Extending the analysis to 1999, we see that the percentage of the world’s population who are native speakers of English actually declined from 9.8 to 7.8 percent. The percentage of native speakers of the world’s leading language, Mandarin, also declined slightly, from 15.6 to 15.2 percent…The language groups that have increased dramatically as a percentage of the world population are Arabic and Bengali, which each accounted for 2.7 percent of the world’s speakers in 1958, but rose to 3.5 percent and 3.2 percent, respectively, in 1992. Hindi speakers rose from 5.2 to 6.4 percent, and Spanish speakers from 5.0 to 6.1 percent. English as a first language has fallen from its mid-century position of second place to fourth as the millennium ended.
That is from William H. Marling’s How "American" is Globalization? This wide-ranging book is the definitive current source on which cultures are gaining and losing in respective cultural areas. The bottom line of this book? The world is not becoming Americanized. Very highly recommended.















The relevant indicator is the population of adults that can speak more than one language. Data on native speakers just reflect differences in population growth rates. I’d like to know how many Chinese today can speak English and how many Americans can speak Mandarin today in comparison with 1980. In every place I have visited and lived in the past 25 years–from Tierra del Fuego to Mongolia, from Chile to China–apparently the number of people that can speak two or more languages has increased sharply and one of the languages has always been English.
Yeah, I don’t see that “Americanization” is the same as “declining numbers of native English speakers”. I would guess that there’s more data to support the claim in the book.
In S. Korea parents go to great expense to have their children tutored in English as a second language. No doubt this is so in other countries as well. English is also the primary lanuage used by commercial pilots, I believe in most parts of the world. The thesis that the world is not being Americanized is sufficiently vague, depending upon the meaning of “Americanized”, that it defies rigorous testing (without clear definitions).
What share of world economic activity is American? This, for example, seems a more fruitful question to ponder as opposed to looking at whether the world is being Americanized (vaguely defined).
In addition to the other comments about language, how about English words that have been injected into the local language? Colloquial Mandarin is now full of English words like “cool” and even “party.” Further, in China, Christmas used to be as relevant as Ramadan is to most Americans. Now it’s a pretty major holiday. They use the Mandarin “sheng dan jie” to describe it, but there’s no doubt that its ascendance is the result of Americanization.
Here’s something I’ve always wanted to measure – the restaurant surplus or deficite of a country.
Are there more foreign-cuisine restaurants in America, or American-cuisine restaurants in the ROW?
(Similar questions can be asked for any country. Italy and China, for example, are likely net cuisine exporters)
In S. Korea parents go to great expense to have their children tutored in English as a second language.
That’s still probably true, but as opportunities open up for Koreans in China, a fair number are switching to having their children tutored in Chinese. The way it was for the preceding thousand or two years up to the Japanese occupation.
apparently the number of people that can speak two or more languages has increased sharply and one of the languages has always been English.
I was greatly distressed, in Constantinople, to discover that there was no language I knew that would give my conversations the remotest privacy from the young men strolling about the street, trying to entice people into tours terminating at rug shops. English, Japanese, German, French — they knew them all. Or at least enough to get by.
“The Business of America is Business” blog has a recent post on empirical measures of globalization. (Not as boring as it sounds!)

● ● ●

[Problem]
Rewrite the passage on globalization and language from "In addition to" to "of a country.", changing "Christmas" to "New Year".

[Raw data]
● ● ●

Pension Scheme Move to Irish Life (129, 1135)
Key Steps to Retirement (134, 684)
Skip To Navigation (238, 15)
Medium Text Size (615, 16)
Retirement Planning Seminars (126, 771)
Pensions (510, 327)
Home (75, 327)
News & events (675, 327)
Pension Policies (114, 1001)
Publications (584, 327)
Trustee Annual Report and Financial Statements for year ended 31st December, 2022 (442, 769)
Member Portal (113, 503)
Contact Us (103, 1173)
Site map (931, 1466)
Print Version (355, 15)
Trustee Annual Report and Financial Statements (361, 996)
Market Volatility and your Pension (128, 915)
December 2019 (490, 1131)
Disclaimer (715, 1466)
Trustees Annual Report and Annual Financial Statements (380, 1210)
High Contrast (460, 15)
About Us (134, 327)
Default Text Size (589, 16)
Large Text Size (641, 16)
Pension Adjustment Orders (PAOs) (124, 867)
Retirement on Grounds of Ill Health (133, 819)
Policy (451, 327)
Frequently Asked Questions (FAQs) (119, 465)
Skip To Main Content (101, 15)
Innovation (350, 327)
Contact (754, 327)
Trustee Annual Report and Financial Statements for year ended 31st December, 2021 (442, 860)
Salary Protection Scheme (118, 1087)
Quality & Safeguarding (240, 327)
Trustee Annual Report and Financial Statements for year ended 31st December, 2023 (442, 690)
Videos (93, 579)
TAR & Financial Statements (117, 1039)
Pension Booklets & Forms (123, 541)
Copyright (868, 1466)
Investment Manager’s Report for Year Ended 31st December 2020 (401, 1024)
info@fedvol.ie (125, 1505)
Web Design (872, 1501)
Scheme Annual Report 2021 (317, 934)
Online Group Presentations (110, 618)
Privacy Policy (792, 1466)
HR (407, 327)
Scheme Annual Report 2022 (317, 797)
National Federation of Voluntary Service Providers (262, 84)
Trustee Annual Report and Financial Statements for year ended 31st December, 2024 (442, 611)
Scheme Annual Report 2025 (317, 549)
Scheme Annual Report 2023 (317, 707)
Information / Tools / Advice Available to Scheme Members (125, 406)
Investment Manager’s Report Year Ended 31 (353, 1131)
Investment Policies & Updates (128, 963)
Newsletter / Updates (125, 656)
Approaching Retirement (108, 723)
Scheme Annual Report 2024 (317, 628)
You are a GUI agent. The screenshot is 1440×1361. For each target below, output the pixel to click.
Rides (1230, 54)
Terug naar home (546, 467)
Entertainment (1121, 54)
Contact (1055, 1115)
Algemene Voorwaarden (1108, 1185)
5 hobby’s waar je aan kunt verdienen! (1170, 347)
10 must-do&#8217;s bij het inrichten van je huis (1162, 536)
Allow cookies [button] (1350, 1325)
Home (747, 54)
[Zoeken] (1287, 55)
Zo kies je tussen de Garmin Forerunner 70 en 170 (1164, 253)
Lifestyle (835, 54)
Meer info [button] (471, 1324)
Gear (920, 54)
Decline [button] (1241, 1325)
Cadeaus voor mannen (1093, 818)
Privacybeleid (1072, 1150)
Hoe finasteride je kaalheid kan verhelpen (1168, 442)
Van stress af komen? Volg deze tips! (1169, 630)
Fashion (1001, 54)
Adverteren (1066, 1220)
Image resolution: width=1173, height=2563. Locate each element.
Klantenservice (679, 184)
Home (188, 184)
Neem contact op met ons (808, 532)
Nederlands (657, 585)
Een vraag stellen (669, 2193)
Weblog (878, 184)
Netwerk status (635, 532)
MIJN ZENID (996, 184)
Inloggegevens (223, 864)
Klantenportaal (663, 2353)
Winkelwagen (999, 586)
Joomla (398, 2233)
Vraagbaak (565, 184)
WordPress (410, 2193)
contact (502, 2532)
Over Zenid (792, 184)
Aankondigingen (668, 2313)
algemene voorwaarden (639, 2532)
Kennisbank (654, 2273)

● ● ●

[Task answer]
In addition to the other comments about language, how about English words that have been injected into the local language? Colloquial Mandarin is now full of English words like “cool” and even “party.” Further, in China, New Year used to be as relevant as Ramadan is to most Americans. Now it’s a pretty major holiday. They use the Mandarin “sheng dan jie” to describe it, but there’s no doubt that its ascendance is the result of Americanization.
Here’s something I’ve always wanted to measure – the restaurant surplus or deficite of a country.